Work item ::
Copy out the entries word for word, starting with the line that contains "You are a GUI" and continuing through the line that contains "The image size is (960, 336).", with both of those lines included.

Material provided ::
------------------------

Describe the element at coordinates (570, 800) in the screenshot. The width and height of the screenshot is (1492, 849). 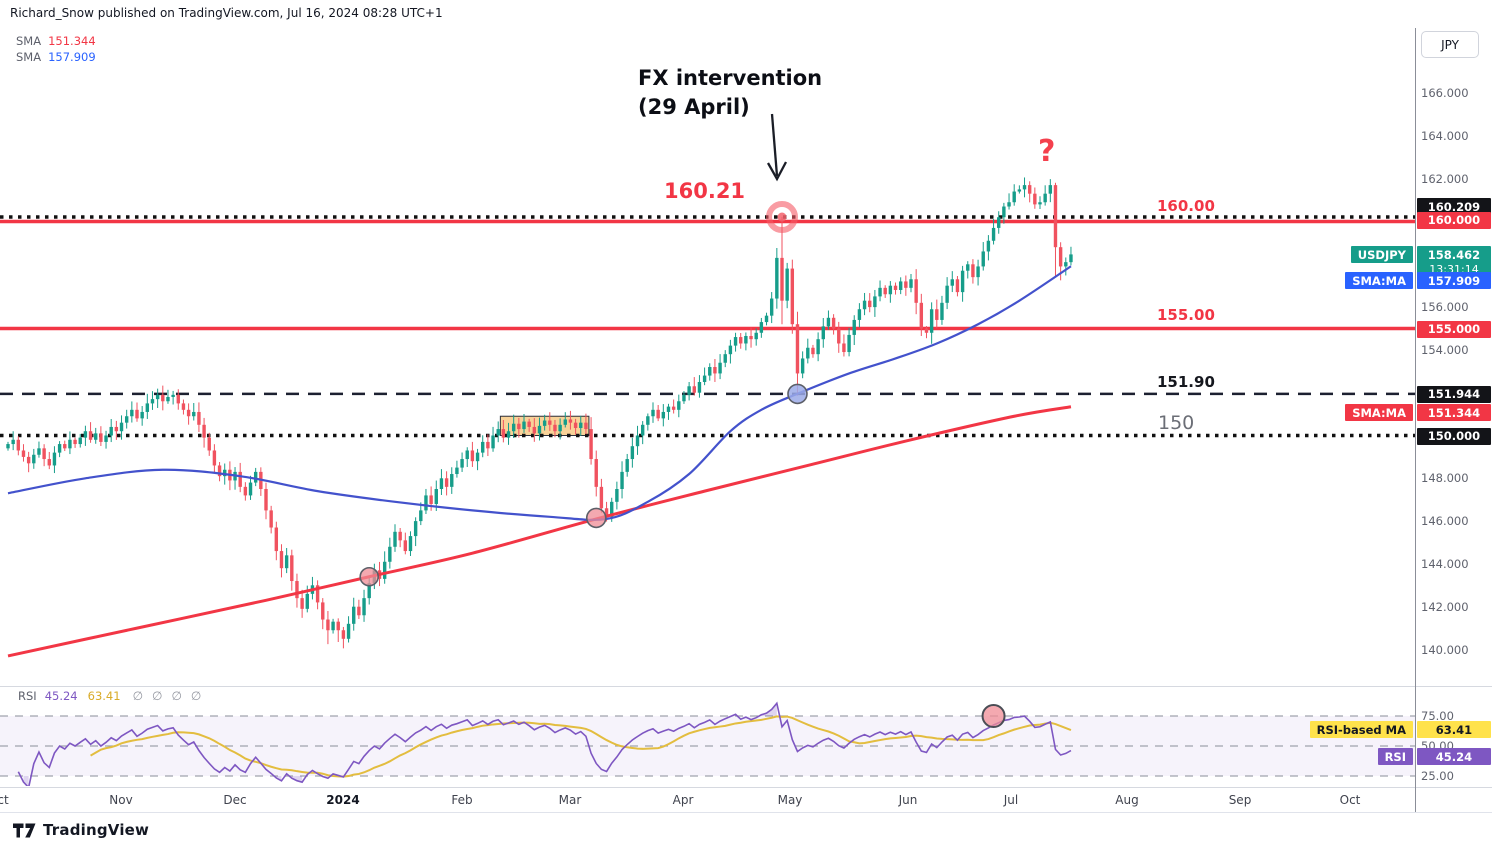
I see `month-label-Mar: Mar` at that location.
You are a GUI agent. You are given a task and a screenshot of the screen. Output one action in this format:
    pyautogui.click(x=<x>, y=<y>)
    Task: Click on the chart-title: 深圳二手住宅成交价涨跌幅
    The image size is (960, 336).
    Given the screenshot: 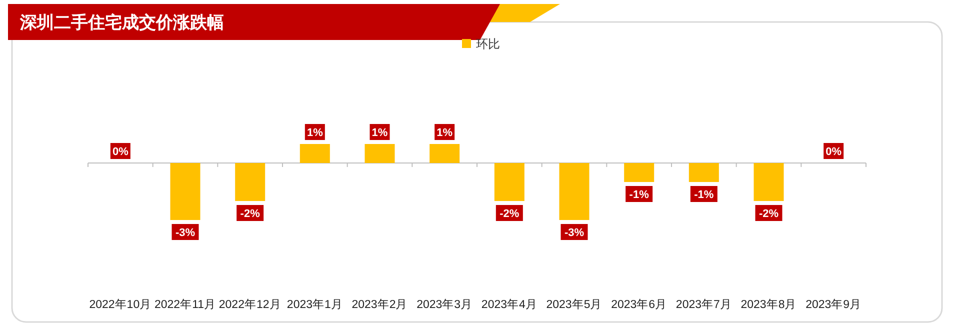 What is the action you would take?
    pyautogui.click(x=122, y=22)
    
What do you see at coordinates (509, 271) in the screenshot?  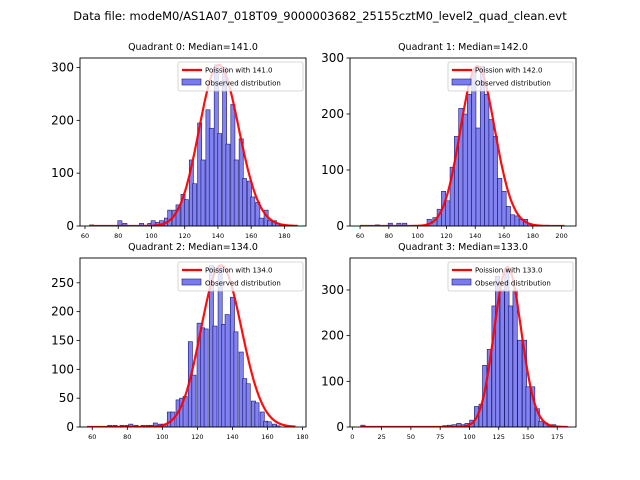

------------------------

Answer below ::
You are a GUI agent. You are given a task and a screenshot of the screen. Output one action in this format:
    pyautogui.click(x=<x>, y=<y>)
    Task: Click on the chart-title: 深圳二手住宅成交价涨跌幅
    The image size is (960, 336).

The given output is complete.